Keats's Letters + Hemingway's Michigan

Finished Keats somewhere in the UP and started Hemingway's short stories in Boyne City, not far from Horton Bay.

*

To  Richard Woodhouse

Wentworth Place, Friday Morn [December 18, 1818].

     My dear Woodhouse — I am greatly obliged to you. I must needs feel flattered by making an impression on a set of ladies. I should be content to do so by meretricious romance verse, if they alone, and not men, were to judge. I should like very much to know those ladies — though look here, Woodhouse — I have a new leaf to turn over: I must work; I must read; I must write. I am unable to afford time for new acquaintances. I am scarcely able to do my duty to those I have. Leave the matter to chance. But do not forget to give my remembrances to your cousin.
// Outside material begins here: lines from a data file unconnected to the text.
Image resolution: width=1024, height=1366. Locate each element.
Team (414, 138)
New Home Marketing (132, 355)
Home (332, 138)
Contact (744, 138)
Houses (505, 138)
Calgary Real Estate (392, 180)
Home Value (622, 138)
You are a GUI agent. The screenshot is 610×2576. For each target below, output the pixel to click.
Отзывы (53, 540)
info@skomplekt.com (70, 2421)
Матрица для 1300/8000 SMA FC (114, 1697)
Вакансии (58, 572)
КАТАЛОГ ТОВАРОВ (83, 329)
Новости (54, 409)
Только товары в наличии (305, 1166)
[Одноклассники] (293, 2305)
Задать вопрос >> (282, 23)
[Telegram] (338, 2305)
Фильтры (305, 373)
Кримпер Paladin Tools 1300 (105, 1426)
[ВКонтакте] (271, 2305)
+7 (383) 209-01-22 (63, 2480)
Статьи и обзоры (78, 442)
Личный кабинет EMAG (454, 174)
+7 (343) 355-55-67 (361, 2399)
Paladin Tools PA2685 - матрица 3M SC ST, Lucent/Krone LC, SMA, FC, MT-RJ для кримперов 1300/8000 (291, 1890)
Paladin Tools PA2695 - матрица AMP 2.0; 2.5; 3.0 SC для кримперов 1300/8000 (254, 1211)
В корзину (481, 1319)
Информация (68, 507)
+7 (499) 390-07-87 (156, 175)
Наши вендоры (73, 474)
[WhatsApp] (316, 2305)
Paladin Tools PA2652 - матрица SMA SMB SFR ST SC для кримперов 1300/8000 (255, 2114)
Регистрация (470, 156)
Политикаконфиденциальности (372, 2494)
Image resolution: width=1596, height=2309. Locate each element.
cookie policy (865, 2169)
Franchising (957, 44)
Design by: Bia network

Yours most sincerely John Keats.

*

If what I have said should not be plain enough, as I fear it may not be, I will put you in the place where I began in this series of thoughts — I mean I began by seeing how man was formed by circumstances — and what are circumstances but touchstones of his heart? and what are touchstones but provings of his heart, but fortifiers or alterers of his nature? and what is his altered nature but his Soul? — and what was his Soul before it came into the world and had these provings and alterations and perfectionings? — An intelligence without Identity — and how is this Identity to be made? Through the medium of the Heart? and how is the heart to become this Medium but in a world of Circumstances? There now I think what with Poetry and Theology, you may thank your stars that my pen is not very long-winded. Yesterday I received two Letters from your Mother and Henry, which I shall send by young Birkbeck with this.


***


From Hemingway's "The Last Good Country":


"Did you ever come here with anyone else?”

“No. Only by myself.”

“And you weren’t afraid?”

“No. But I always feel strange. Like the way I ought to feel in church.”

“Nickie, where we’re going to live isn’t as solemn as this, is it?”

“No. Don’t you worry. There it’s cheerful. You just enjoy this, Littless. This is good for you. This is the way forests were in the olden days. This is about the last good country there is left. Nobody gets in here ever.”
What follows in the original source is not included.